Torigian studies the politics of authoritarian regimes with a specific focus on elite power struggles, civil-military relations, and grand strategy. He uses primary sources, rare books, and interviews to provide new accounts of historical milestones in two nations of crucial geopolitical importance: China and Russia. In particular, Torigian investigates how leaders in those nations secure themselves against threats at home and abroad. His research contributes to several fields and disciplines: international relations, comparative politics, security studies, history, and Chinese and Russian studies.
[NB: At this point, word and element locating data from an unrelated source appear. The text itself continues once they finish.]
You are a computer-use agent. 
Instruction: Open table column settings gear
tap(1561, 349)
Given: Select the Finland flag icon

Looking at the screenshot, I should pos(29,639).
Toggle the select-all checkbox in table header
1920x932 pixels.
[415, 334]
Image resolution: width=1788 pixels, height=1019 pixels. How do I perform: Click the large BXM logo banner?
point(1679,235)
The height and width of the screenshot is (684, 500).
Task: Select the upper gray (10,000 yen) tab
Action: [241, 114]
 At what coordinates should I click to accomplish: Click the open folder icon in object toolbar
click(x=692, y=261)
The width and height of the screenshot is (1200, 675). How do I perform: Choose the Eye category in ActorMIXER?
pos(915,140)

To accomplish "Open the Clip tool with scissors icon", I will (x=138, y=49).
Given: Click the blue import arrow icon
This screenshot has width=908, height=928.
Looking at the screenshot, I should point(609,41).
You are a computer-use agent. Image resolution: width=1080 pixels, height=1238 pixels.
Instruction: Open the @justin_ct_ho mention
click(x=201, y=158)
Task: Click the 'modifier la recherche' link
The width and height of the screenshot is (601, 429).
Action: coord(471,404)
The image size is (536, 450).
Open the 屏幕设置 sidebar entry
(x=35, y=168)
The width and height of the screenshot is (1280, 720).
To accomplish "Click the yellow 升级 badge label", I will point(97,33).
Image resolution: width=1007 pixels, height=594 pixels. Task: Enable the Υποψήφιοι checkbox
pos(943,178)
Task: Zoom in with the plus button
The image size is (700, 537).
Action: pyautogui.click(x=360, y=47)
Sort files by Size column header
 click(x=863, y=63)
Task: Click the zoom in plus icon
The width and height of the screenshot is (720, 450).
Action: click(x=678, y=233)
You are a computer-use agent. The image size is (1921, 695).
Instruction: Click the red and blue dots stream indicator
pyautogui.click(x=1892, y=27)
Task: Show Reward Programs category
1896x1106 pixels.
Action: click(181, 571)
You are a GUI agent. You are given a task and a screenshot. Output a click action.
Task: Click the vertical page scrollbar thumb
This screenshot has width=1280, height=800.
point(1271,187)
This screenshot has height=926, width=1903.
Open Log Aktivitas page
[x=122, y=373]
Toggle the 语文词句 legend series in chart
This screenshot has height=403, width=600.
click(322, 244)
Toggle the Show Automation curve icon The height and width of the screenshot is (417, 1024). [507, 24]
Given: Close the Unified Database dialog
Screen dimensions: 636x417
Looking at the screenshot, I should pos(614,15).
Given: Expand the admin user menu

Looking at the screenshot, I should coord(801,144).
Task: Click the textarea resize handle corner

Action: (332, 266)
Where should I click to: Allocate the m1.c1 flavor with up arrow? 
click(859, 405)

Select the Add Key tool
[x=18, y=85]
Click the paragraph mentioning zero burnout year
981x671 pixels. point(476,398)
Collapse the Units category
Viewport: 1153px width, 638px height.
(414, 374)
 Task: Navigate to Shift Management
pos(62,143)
He is the author of Prestige, Manipulation, and Coercion: Elite Power Struggles in the Soviet Union and China after Stalin and Mao (Yale University Press, 2022) and The Party’s Interests Come First: The Life of Xi Zhongxun, Father of Xi Jinping (Stanford University Press, June 2025). The latter was nominated for a Financial Times Book of the Summer and an Economist Best Book of the Year. Torigian's current research agenda looks at nuclear weapons and the military-industrial complex in China and the Soviet Union during the Cold War.

He contributed to media outlets such as the BBC, Washington Post, Bloomberg, The Economist, Financial Times, New York Times, The New Yorker, NPR, Wall Street Journal, and CNN. Torigian has also published in general-interest journals such as Foreign Affairs and Foreign Policy.